Task to complete.
Beginning at the top of the entries below, retype each line exactly until the line containing "Given: Click the" has been written out; include no pictures and no later lines.

Listed entries.

|---|

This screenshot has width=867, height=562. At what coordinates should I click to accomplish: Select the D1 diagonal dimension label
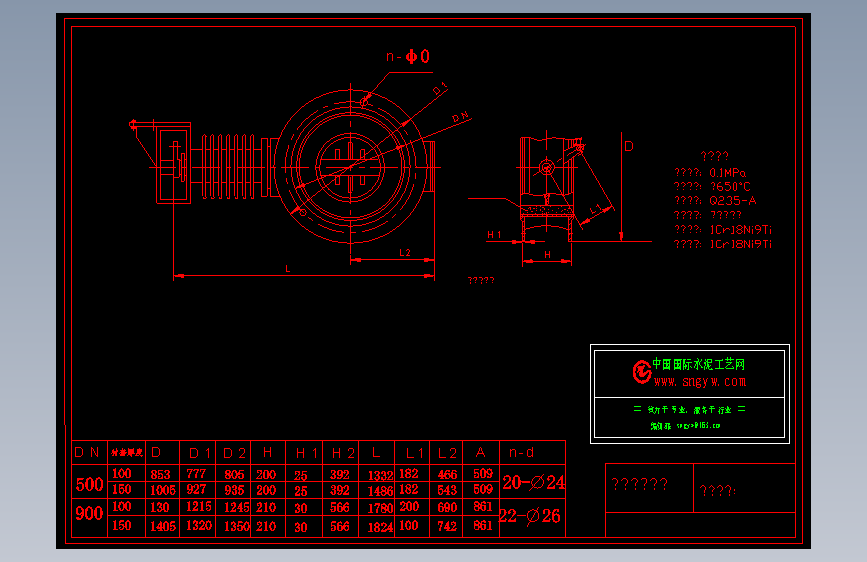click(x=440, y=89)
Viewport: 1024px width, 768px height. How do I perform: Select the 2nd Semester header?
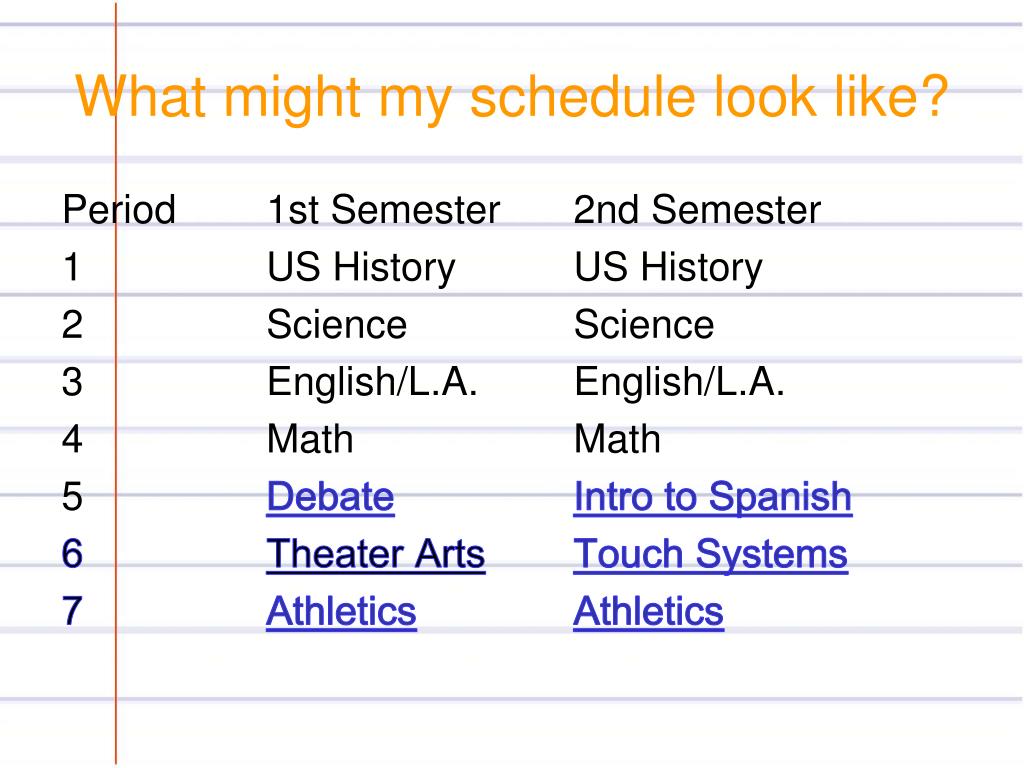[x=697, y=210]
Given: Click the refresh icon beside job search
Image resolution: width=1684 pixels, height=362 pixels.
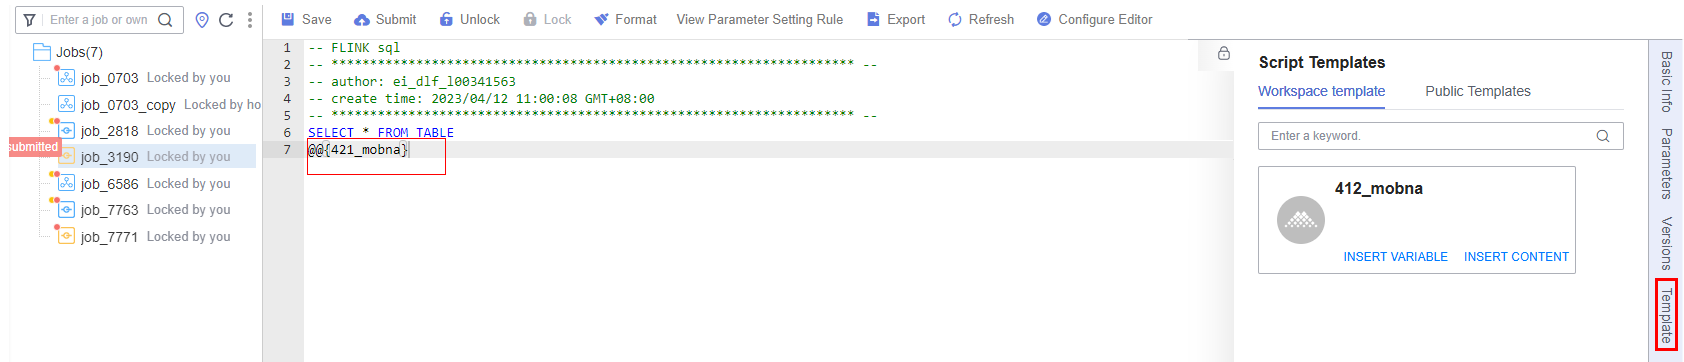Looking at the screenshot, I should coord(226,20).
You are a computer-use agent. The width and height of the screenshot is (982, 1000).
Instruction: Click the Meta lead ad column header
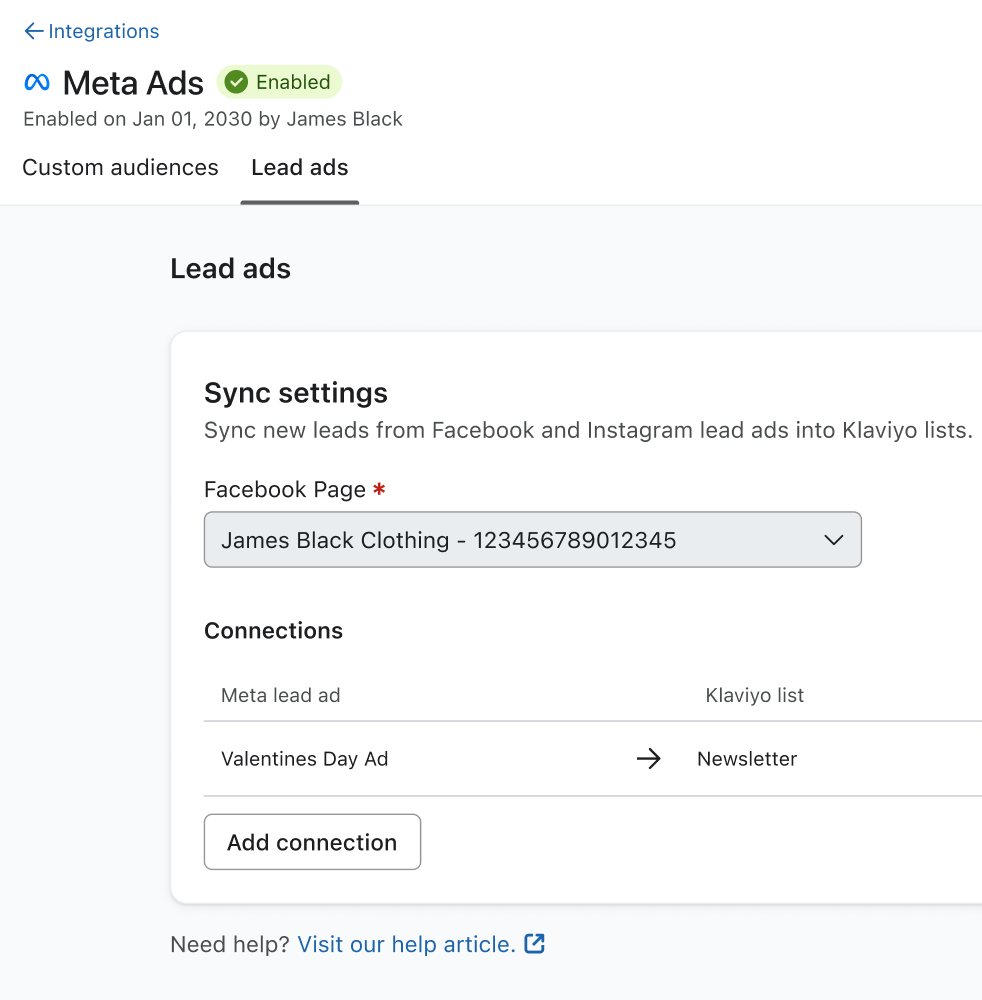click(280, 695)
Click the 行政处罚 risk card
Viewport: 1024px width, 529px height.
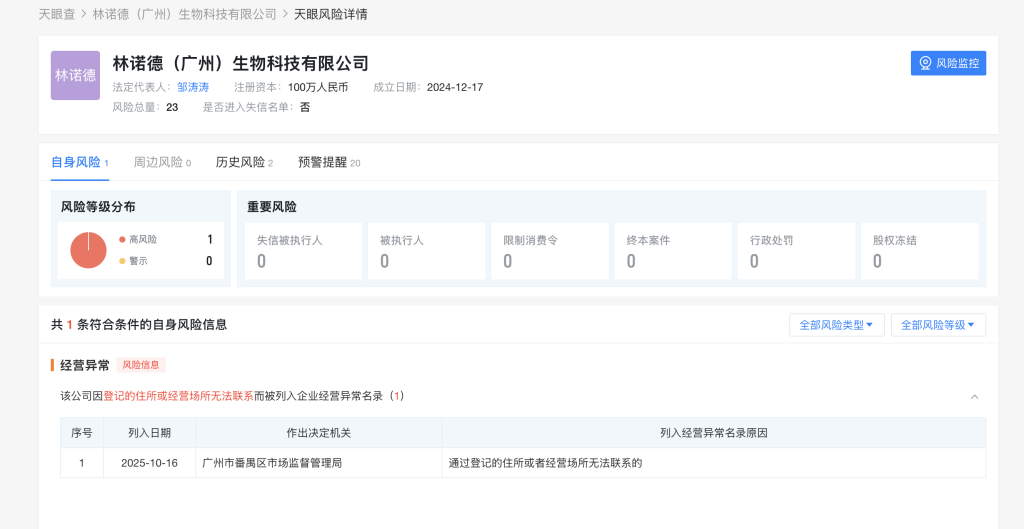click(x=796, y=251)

|---|

Solution for this exercise.
This screenshot has width=867, height=562. At what coordinates should I click to accomplish: Select the D1 diagonal dimension label
click(x=440, y=89)
Viewport: 1024px width, 768px height. How do I perform: Select the 2nd Semester header?
[x=697, y=210]
Given: Click the refresh icon beside job search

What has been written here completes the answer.